## Exercise goal
Copy these entries word for word, starting with the line that contains "Fees ticket icon" and going on through the line that contains "tap(32, 30)".
※ ※ ※
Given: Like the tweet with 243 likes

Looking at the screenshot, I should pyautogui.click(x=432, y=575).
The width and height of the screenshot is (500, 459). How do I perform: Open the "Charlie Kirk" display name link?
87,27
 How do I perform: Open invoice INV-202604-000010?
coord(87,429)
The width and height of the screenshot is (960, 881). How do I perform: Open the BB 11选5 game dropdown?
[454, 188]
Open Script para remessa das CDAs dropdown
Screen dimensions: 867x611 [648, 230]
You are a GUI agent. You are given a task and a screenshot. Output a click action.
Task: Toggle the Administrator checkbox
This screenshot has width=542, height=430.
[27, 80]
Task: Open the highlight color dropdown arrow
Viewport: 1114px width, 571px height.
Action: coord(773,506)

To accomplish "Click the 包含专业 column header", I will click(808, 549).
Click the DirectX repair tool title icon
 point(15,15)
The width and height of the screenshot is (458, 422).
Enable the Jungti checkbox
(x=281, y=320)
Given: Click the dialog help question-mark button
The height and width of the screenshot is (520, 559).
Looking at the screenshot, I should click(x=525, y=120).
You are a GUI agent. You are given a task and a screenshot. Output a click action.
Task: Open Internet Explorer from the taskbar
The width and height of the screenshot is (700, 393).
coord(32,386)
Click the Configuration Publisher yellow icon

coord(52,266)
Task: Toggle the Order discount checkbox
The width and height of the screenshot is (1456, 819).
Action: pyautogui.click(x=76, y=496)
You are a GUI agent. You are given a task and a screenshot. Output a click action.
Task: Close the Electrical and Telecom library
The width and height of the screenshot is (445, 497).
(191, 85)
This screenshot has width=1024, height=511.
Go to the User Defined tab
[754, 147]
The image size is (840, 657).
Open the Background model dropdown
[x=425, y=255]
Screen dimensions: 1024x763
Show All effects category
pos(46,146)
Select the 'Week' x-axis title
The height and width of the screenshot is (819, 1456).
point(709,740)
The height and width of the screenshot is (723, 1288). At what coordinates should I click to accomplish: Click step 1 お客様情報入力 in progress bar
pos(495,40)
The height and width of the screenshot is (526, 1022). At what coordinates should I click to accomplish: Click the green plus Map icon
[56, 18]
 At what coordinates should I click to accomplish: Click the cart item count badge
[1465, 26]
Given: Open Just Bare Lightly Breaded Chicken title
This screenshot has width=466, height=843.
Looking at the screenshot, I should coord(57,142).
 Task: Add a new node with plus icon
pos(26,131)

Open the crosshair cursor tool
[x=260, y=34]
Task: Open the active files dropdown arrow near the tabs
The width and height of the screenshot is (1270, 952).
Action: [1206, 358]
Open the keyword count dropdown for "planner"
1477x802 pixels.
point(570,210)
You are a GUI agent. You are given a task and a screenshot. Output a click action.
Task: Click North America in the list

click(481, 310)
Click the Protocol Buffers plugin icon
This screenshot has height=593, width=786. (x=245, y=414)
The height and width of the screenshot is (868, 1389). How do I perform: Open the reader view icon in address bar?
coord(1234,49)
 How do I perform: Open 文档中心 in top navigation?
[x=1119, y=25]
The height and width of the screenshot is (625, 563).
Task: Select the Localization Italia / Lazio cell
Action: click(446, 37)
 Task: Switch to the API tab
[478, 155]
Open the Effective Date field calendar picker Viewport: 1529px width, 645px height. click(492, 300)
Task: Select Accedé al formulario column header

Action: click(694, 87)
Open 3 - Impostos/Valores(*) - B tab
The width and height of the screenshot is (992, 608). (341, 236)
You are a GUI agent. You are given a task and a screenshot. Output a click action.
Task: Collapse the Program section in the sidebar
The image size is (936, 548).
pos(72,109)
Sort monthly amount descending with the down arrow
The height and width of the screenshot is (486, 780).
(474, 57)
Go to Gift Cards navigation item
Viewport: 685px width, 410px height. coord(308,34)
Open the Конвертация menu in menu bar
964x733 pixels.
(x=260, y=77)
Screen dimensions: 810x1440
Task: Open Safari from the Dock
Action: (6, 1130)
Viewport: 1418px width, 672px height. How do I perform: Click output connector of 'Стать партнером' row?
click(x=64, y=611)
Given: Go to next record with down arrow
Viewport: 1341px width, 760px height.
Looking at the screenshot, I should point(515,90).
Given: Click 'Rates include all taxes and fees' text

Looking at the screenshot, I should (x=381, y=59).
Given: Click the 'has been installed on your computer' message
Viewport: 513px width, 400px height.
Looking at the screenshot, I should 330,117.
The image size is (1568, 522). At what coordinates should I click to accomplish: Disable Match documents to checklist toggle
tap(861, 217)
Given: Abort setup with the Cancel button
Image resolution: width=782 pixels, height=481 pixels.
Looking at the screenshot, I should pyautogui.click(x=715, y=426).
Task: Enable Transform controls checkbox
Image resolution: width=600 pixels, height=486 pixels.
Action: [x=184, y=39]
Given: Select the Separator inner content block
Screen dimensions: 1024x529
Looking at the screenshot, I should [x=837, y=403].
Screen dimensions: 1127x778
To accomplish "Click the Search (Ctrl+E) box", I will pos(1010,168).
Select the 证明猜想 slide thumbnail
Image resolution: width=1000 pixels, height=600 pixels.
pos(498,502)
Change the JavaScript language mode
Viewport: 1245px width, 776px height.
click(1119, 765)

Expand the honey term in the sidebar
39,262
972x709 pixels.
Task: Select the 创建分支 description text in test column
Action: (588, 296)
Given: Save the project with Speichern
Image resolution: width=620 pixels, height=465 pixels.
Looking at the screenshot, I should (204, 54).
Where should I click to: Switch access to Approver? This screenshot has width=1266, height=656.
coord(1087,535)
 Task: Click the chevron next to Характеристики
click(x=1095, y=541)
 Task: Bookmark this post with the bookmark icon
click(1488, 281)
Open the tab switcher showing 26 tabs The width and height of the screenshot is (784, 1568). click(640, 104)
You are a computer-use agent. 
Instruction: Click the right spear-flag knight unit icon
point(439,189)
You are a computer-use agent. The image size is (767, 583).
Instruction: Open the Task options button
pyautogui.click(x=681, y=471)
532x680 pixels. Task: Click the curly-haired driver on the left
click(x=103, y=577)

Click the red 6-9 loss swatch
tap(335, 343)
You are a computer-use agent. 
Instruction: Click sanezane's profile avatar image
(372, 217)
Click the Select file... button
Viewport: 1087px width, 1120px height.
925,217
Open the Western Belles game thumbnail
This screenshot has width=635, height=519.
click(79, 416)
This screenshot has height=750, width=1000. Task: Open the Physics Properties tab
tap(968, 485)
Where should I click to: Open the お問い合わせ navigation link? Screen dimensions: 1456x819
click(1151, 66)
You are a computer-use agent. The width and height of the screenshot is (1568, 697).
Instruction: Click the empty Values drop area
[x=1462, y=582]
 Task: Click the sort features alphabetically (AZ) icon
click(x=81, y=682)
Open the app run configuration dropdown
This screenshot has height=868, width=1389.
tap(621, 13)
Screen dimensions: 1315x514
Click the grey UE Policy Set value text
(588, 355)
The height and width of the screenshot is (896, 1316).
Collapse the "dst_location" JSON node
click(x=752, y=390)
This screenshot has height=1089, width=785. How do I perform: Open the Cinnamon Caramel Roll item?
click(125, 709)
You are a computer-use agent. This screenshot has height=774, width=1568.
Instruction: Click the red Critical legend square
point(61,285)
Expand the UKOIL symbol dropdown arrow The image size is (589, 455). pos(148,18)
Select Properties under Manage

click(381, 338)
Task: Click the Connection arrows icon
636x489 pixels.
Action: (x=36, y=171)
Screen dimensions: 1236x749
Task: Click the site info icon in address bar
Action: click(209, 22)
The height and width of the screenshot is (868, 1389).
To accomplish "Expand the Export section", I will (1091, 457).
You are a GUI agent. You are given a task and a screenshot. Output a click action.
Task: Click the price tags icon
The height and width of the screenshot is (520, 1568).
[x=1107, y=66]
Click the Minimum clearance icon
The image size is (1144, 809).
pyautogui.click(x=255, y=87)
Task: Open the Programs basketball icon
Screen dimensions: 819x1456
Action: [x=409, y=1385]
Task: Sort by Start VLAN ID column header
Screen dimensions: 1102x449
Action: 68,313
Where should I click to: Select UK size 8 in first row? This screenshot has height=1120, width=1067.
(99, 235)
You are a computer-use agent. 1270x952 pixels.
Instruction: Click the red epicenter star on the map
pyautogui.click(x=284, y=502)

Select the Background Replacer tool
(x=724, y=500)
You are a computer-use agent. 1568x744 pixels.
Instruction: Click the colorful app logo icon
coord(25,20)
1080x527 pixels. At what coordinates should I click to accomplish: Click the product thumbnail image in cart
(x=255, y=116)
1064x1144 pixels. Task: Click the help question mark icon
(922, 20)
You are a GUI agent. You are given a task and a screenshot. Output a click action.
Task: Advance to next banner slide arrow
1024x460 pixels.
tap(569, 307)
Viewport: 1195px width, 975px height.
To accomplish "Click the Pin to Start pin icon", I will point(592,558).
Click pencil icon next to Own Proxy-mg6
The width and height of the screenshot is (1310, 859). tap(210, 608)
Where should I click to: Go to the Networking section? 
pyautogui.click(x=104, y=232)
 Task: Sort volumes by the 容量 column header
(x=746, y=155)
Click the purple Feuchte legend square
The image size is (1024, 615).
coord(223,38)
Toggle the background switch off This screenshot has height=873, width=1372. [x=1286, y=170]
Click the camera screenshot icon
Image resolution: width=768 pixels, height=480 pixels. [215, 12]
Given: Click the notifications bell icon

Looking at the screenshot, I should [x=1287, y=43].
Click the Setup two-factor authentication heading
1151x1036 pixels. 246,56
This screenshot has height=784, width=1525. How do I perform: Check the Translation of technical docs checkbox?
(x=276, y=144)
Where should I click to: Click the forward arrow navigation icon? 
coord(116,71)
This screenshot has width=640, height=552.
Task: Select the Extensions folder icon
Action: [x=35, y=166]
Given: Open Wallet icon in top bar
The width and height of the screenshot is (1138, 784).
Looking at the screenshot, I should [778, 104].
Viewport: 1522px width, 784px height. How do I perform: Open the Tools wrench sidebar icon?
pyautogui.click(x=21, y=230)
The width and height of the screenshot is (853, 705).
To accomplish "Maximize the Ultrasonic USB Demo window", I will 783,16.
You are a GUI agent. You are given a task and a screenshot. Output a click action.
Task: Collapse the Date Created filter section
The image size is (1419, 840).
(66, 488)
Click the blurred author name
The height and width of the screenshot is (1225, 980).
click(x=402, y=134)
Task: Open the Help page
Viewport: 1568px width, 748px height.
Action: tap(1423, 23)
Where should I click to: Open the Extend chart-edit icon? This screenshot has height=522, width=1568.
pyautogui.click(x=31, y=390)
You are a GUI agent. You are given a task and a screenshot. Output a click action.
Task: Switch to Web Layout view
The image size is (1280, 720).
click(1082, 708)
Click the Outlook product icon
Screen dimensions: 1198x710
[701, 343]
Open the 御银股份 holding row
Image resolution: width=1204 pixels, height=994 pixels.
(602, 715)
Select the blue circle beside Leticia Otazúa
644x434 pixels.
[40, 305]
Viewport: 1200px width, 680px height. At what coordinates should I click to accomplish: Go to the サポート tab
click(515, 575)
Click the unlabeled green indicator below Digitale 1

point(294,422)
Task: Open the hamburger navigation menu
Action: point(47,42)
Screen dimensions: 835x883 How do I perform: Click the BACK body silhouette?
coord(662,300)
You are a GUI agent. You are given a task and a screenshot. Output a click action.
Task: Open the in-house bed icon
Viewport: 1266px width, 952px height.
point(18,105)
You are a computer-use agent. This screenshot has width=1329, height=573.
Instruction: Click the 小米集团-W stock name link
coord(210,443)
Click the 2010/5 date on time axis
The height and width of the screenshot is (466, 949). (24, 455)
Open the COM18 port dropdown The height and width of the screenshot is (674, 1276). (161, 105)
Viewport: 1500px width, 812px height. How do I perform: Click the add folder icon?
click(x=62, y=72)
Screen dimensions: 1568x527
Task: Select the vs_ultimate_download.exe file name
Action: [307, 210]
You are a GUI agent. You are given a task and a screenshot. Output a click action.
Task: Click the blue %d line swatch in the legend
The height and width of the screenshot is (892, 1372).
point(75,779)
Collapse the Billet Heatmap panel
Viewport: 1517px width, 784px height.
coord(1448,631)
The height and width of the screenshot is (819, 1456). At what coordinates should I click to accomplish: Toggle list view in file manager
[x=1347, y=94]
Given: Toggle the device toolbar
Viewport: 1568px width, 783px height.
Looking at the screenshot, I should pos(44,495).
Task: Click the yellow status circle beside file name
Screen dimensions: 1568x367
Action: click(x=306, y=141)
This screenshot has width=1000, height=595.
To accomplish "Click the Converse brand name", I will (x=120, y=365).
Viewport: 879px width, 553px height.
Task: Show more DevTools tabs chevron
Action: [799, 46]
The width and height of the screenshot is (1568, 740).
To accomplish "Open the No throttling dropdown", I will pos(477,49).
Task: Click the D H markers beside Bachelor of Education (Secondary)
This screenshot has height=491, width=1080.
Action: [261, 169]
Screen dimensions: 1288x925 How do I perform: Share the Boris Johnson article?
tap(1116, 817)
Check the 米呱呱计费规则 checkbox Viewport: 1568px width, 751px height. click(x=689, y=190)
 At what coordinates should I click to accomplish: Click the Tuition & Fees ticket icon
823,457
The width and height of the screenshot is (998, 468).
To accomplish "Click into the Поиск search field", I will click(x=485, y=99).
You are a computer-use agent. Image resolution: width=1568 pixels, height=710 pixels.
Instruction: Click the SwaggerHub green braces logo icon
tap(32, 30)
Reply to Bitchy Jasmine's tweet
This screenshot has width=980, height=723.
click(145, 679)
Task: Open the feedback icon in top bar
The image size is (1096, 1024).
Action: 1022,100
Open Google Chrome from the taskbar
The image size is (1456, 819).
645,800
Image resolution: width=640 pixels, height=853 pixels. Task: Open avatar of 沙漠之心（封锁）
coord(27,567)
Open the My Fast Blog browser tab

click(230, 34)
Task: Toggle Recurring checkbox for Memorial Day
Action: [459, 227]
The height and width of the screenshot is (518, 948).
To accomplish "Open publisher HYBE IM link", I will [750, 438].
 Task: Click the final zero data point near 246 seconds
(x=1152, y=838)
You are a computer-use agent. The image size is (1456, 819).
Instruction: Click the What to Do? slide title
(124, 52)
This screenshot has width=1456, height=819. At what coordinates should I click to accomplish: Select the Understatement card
※ ※ ※
## Result
 At what coordinates should I click to accomplish: Click the Tuition & Fees ticket icon
823,457
The width and height of the screenshot is (998, 468).
To accomplish "Click into the Поиск search field", I will click(x=485, y=99).
You are a computer-use agent. Image resolution: width=1568 pixels, height=710 pixels.
Instruction: Click the SwaggerHub green braces logo icon
tap(32, 30)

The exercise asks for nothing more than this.